* EXCERPTED PASSAGE:
Álvaro Martínez Pechero
Postgraduate Researcher
University of Oxford
Co-hort year: 2021 entry
I studied Physics at the University of Salamanca, during my degree I was fascinated with the possibilities of Fusion Energy and its possible commercialization. With this motivation, I completed a MsC in Fusion Energy at the University of York realizing a project about plasma Microtearing modes.
My DPhil project is titled “Modelling dust formation in a Fusion Device” and will be supervised by Prof. Ed Tarleton (University of Oxford), Dr. Yevhen Zayachuk & Dr Anna Widdowson (UKAEA). Dust formation is a big concern for fusion reactor performance and safety. It retains significant amounts of hydrogen, which affects the efficiency and due to its high chemical reactivity, it may cause explosions and damage to vessels. During my project, I’m working on developing a finite element model capable of simulating and predicting the fracture and delamination of deposition layers and the delamination of redeposited dust particles.

* DATA EXCERPT:
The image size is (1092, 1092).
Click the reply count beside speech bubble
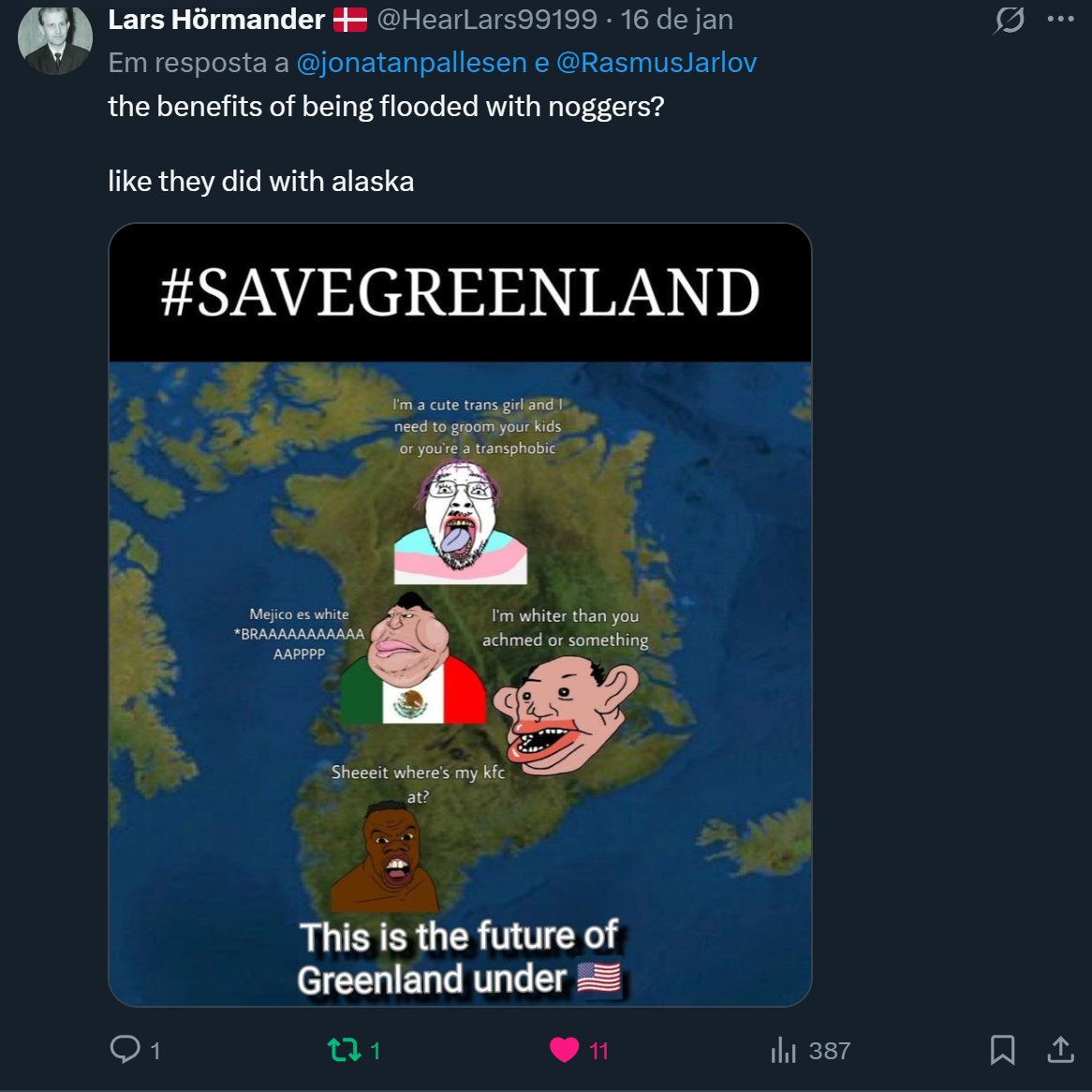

* EXERCISE GOAL: Write out everything in the researcher profile from "My DPhil project" down to "redeposited dust particles.", putting "computational model" in place of "finite element model". Work from the researcher profile only, leaving the material aside.

* RESPONSE TO THE TASK:
My DPhil project is titled “Modelling dust formation in a Fusion Device” and will be supervised by Prof. Ed Tarleton (University of Oxford), Dr. Yevhen Zayachuk & Dr Anna Widdowson (UKAEA). Dust formation is a big concern for fusion reactor performance and safety. It retains significant amounts of hydrogen, which affects the efficiency and due to its high chemical reactivity, it may cause explosions and damage to vessels. During my project, I’m working on developing a computational model capable of simulating and predicting the fracture and delamination of deposition layers and the delamination of redeposited dust particles.